__STATED EXERCISE__.
Reproduce the items below from the first one through the line containing "More Information (80, 1212)", substituting "Apply Today" for "Apply Now" and changing nothing else.

┄┄┄┄┄┄┄┄┄┄

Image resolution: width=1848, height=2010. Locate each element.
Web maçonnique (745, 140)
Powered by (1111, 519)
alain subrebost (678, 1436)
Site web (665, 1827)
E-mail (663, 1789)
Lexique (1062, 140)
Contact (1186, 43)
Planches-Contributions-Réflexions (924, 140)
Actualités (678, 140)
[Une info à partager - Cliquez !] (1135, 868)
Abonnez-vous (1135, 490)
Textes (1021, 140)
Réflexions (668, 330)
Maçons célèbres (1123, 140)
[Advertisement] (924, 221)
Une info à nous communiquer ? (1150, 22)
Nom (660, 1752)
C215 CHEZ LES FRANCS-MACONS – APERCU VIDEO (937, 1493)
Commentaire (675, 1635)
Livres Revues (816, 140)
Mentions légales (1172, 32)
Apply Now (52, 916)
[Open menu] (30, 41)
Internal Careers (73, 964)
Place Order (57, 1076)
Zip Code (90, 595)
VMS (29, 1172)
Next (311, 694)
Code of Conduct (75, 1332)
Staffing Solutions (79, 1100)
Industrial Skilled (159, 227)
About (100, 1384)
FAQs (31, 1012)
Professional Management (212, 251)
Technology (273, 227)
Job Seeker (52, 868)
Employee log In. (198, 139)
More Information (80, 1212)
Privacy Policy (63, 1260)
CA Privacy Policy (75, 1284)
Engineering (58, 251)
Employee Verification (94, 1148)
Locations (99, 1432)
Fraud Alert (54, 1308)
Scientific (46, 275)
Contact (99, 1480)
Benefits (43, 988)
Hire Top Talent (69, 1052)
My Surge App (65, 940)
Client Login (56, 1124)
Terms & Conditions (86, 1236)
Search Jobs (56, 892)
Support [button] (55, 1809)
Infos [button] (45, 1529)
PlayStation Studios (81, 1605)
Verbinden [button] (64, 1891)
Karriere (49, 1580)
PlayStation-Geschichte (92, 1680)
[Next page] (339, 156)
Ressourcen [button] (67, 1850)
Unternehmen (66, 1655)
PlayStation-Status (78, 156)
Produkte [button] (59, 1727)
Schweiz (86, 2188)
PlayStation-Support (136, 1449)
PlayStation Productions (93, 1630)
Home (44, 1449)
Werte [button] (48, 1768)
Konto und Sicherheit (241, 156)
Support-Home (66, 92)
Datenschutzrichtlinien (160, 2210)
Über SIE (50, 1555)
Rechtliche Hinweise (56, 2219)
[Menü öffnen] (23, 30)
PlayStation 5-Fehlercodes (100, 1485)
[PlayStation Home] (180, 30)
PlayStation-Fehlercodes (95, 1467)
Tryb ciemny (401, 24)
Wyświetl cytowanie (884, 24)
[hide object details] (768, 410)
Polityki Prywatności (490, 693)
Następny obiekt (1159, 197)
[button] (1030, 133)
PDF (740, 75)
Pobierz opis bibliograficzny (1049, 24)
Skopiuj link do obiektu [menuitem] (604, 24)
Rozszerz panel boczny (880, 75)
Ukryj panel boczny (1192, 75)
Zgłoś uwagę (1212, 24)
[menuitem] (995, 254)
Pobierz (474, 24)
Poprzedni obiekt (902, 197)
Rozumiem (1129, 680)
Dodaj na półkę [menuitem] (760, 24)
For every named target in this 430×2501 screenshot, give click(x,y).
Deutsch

┄┄┄┄┄┄┄┄┄┄

__SOLUTION FOR THIS EXERCISE__.
Image resolution: width=1848, height=2010. Locate each element.
Web maçonnique (745, 140)
Powered by (1111, 519)
alain subrebost (678, 1436)
Site web (665, 1827)
E-mail (663, 1789)
Lexique (1062, 140)
Contact (1186, 43)
Planches-Contributions-Réflexions (924, 140)
Actualités (678, 140)
[Une info à partager - Cliquez !] (1135, 868)
Abonnez-vous (1135, 490)
Textes (1021, 140)
Réflexions (668, 330)
Maçons célèbres (1123, 140)
[Advertisement] (924, 221)
Une info à nous communiquer ? (1150, 22)
Nom (660, 1752)
C215 CHEZ LES FRANCS-MACONS – APERCU VIDEO (937, 1493)
Commentaire (675, 1635)
Livres Revues (816, 140)
Mentions légales (1172, 32)
Apply Today (52, 916)
[Open menu] (30, 41)
Internal Careers (73, 964)
Place Order (57, 1076)
Zip Code (90, 595)
VMS (29, 1172)
Next (311, 694)
Code of Conduct (75, 1332)
Staffing Solutions (79, 1100)
Industrial Skilled (159, 227)
About (100, 1384)
FAQs (31, 1012)
Professional Management (212, 251)
Technology (273, 227)
Job Seeker (52, 868)
Employee log In. (198, 139)
More Information (80, 1212)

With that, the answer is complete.